### WHAT YOU ARE ASKED TO DO
In the entries below, how many lines hold the string "width"? Answer with the number only.

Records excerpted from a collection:
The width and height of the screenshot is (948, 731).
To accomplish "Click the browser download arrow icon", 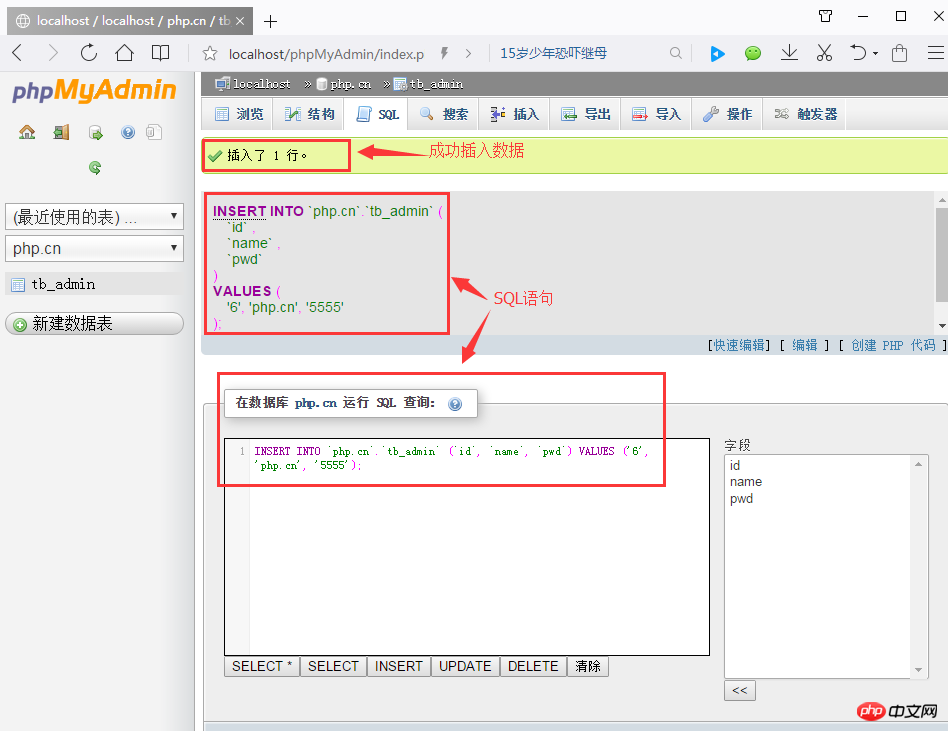I will [789, 53].
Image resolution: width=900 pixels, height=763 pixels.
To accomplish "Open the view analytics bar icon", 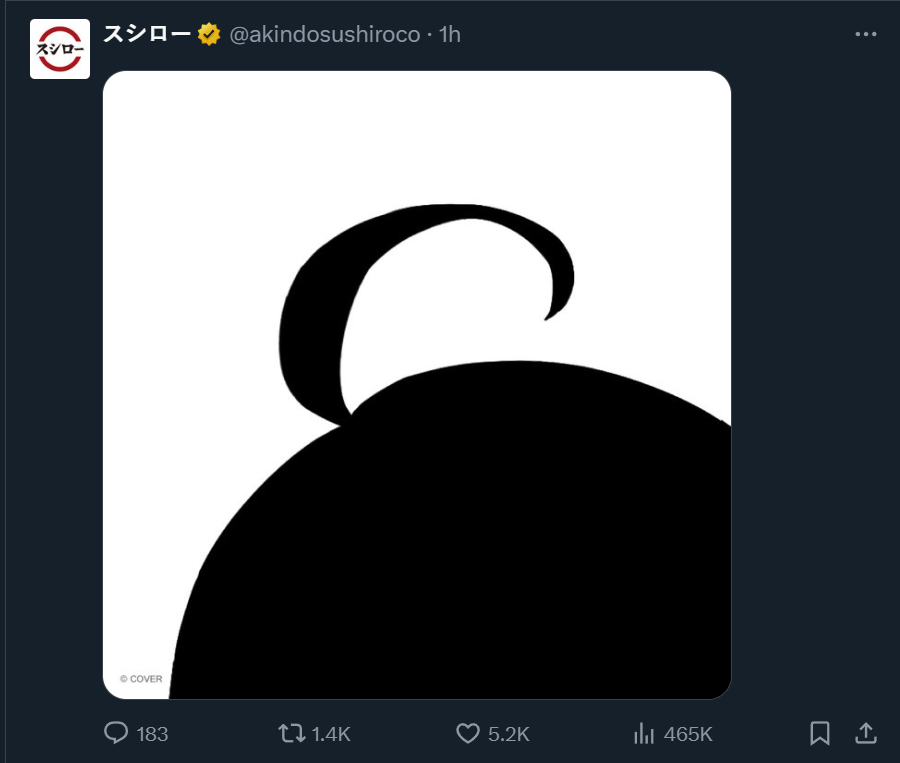I will pos(644,733).
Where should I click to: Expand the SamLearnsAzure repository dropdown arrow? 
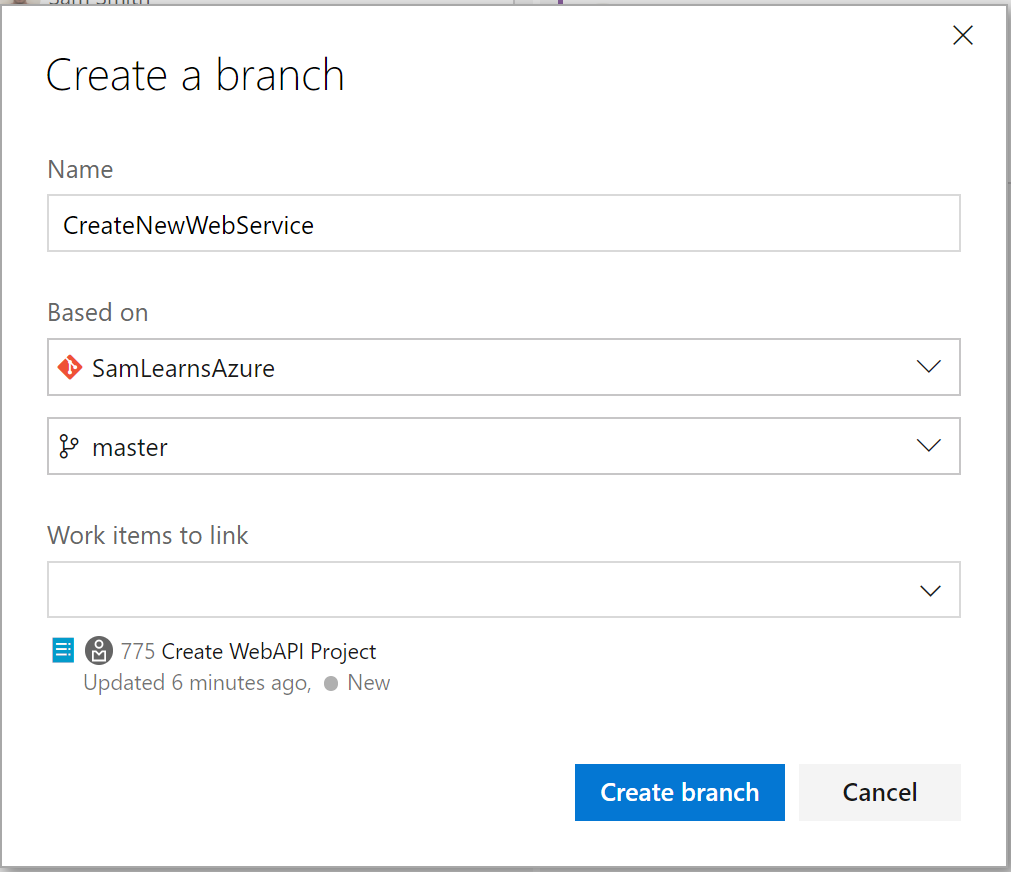tap(928, 367)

### EXERCISE SOLUTION
2